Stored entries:
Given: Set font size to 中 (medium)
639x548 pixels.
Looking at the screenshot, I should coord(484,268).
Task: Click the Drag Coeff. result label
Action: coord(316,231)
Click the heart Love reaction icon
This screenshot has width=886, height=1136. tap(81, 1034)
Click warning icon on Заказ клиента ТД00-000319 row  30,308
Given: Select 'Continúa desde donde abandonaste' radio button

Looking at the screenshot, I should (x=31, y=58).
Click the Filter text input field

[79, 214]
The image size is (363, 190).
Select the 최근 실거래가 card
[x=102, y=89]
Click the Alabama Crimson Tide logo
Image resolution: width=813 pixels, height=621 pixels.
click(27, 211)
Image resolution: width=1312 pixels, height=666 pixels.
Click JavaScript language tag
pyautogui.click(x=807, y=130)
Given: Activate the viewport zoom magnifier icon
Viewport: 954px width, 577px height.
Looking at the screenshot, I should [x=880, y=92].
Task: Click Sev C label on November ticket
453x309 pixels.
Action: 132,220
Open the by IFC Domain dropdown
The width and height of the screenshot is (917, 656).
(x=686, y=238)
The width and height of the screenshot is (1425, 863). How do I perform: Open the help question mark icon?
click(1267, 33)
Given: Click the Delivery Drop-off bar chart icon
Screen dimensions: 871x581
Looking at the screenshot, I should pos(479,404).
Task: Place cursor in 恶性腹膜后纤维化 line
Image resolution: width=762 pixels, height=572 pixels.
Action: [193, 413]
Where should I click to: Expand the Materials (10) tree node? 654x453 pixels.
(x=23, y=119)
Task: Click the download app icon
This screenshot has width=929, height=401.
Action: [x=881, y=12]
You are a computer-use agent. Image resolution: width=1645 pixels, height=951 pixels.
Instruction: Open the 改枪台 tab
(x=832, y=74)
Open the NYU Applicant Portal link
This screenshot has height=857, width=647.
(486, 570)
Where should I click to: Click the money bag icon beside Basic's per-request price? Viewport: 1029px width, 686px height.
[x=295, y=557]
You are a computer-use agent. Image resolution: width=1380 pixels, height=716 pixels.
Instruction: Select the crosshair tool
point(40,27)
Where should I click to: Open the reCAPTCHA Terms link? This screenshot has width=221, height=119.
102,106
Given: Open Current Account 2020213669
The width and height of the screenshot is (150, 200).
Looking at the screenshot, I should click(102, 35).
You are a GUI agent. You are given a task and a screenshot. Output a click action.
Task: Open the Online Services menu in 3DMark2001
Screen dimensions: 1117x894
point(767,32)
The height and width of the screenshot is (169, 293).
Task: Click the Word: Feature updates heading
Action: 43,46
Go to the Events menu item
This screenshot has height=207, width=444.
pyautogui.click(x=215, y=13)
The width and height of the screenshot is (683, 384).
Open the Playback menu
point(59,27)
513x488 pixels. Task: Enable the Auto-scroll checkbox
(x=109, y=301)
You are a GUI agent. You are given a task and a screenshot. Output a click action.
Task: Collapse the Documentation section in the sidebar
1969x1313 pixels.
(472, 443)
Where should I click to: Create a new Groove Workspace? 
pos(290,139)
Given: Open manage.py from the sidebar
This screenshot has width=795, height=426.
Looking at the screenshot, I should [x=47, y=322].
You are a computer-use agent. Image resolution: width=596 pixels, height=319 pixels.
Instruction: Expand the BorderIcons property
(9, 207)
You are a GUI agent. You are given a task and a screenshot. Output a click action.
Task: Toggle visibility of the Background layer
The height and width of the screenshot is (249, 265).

* _Goal of the exercise_: Please copy the entries word for word, starting at the line that contains "You are a computer-use agent. Image resolution: width=1380" and ending with the last line of the entries.

* _Answer to the problem_:
You are a computer-use agent. Image resolution: width=1380 pixels, height=716 pixels.
Instruction: Select the crosshair tool
point(40,27)
Where should I click to: Open the reCAPTCHA Terms link? This screenshot has width=221, height=119.
102,106
Given: Open Current Account 2020213669
The width and height of the screenshot is (150, 200).
Looking at the screenshot, I should click(102, 35).
You are a GUI agent. You are given a task and a screenshot. Output a click action.
Task: Open the Online Services menu in 3DMark2001
Screen dimensions: 1117x894
point(767,32)
The height and width of the screenshot is (169, 293).
Task: Click the Word: Feature updates heading
Action: 43,46
Go to the Events menu item
This screenshot has height=207, width=444.
pyautogui.click(x=215, y=13)
The width and height of the screenshot is (683, 384).
Open the Playback menu
point(59,27)
513x488 pixels. Task: Enable the Auto-scroll checkbox
(x=109, y=301)
You are a GUI agent. You are given a task and a screenshot. Output a click action.
Task: Collapse the Documentation section in the sidebar
1969x1313 pixels.
(472, 443)
Where should I click to: Create a new Groove Workspace? 
pos(290,139)
Given: Open manage.py from the sidebar
This screenshot has width=795, height=426.
Looking at the screenshot, I should [x=47, y=322].
You are a computer-use agent. Image resolution: width=596 pixels, height=319 pixels.
Instruction: Expand the BorderIcons property
(9, 207)
You are a GUI agent. You are given a task and a screenshot. Output a click action.
Task: Toggle visibility of the Background layer
The height and width of the screenshot is (249, 265).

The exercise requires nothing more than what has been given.